> [What you will do]:
Present all of the data below as a numbered list, leaving out any blank lines.

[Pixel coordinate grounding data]
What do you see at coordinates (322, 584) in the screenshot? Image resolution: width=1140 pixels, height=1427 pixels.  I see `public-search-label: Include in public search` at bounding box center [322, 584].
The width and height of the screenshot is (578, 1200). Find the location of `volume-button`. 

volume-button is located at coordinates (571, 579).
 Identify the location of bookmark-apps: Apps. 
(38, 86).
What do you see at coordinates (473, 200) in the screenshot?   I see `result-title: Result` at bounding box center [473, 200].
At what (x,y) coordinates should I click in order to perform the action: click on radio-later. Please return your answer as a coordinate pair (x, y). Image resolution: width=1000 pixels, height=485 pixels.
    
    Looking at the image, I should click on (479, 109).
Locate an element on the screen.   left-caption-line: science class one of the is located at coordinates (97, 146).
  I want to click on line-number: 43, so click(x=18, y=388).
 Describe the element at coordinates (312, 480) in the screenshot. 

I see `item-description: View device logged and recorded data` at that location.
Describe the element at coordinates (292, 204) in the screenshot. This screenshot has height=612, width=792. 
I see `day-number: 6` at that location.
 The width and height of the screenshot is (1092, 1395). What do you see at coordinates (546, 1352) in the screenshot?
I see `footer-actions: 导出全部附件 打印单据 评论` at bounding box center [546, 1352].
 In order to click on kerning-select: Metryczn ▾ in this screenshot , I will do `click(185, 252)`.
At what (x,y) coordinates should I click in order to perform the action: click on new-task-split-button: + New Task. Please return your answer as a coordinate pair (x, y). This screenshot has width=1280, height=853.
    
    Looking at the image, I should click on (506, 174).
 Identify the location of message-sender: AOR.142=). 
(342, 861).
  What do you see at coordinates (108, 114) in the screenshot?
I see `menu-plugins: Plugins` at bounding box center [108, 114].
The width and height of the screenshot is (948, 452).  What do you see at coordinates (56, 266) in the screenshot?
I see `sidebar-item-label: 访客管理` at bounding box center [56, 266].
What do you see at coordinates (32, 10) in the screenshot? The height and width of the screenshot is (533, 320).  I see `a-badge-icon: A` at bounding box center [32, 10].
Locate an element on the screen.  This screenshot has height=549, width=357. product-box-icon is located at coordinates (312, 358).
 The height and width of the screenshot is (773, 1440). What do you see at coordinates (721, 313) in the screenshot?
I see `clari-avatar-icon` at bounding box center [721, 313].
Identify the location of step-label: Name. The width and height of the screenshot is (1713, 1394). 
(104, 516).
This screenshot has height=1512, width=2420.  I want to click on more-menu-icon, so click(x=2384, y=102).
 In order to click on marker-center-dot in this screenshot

> [Written solution]:
1. What do you see at coordinates (322, 584) in the screenshot? Image resolution: width=1140 pixels, height=1427 pixels.  I see `public-search-label: Include in public search` at bounding box center [322, 584].
2. The width and height of the screenshot is (578, 1200). Find the location of `volume-button`. 
3. volume-button is located at coordinates (571, 579).
4.  Identify the location of bookmark-apps: Apps. 
5. (38, 86).
6. What do you see at coordinates (473, 200) in the screenshot?   I see `result-title: Result` at bounding box center [473, 200].
7. At what (x,y) coordinates should I click in order to perform the action: click on radio-later. Please return your answer as a coordinate pair (x, y). Image resolution: width=1000 pixels, height=485 pixels.
8.     Looking at the image, I should click on (479, 109).
9. Locate an element on the screen.   left-caption-line: science class one of the is located at coordinates (97, 146).
10.   I want to click on line-number: 43, so click(x=18, y=388).
11.  Describe the element at coordinates (312, 480) in the screenshot. 
12. I see `item-description: View device logged and recorded data` at that location.
13. Describe the element at coordinates (292, 204) in the screenshot. This screenshot has height=612, width=792. 
14. I see `day-number: 6` at that location.
15.  The width and height of the screenshot is (1092, 1395). What do you see at coordinates (546, 1352) in the screenshot?
16. I see `footer-actions: 导出全部附件 打印单据 评论` at bounding box center [546, 1352].
17.  In order to click on kerning-select: Metryczn ▾ in this screenshot , I will do `click(185, 252)`.
18. At what (x,y) coordinates should I click in order to perform the action: click on new-task-split-button: + New Task. Please return your answer as a coordinate pair (x, y). This screenshot has width=1280, height=853.
19.     Looking at the image, I should click on (506, 174).
20.  Identify the location of message-sender: AOR.142=). 
21. (342, 861).
22.   What do you see at coordinates (108, 114) in the screenshot?
23. I see `menu-plugins: Plugins` at bounding box center [108, 114].
24. The width and height of the screenshot is (948, 452).  What do you see at coordinates (56, 266) in the screenshot?
25. I see `sidebar-item-label: 访客管理` at bounding box center [56, 266].
26. What do you see at coordinates (32, 10) in the screenshot? The height and width of the screenshot is (533, 320).  I see `a-badge-icon: A` at bounding box center [32, 10].
27. Locate an element on the screen.  This screenshot has height=549, width=357. product-box-icon is located at coordinates (312, 358).
28.  The height and width of the screenshot is (773, 1440). What do you see at coordinates (721, 313) in the screenshot?
29. I see `clari-avatar-icon` at bounding box center [721, 313].
30. Identify the location of step-label: Name. The width and height of the screenshot is (1713, 1394). 
31. (104, 516).
32. This screenshot has height=1512, width=2420.  I want to click on more-menu-icon, so click(x=2384, y=102).
33.  In order to click on marker-center-dot in this screenshot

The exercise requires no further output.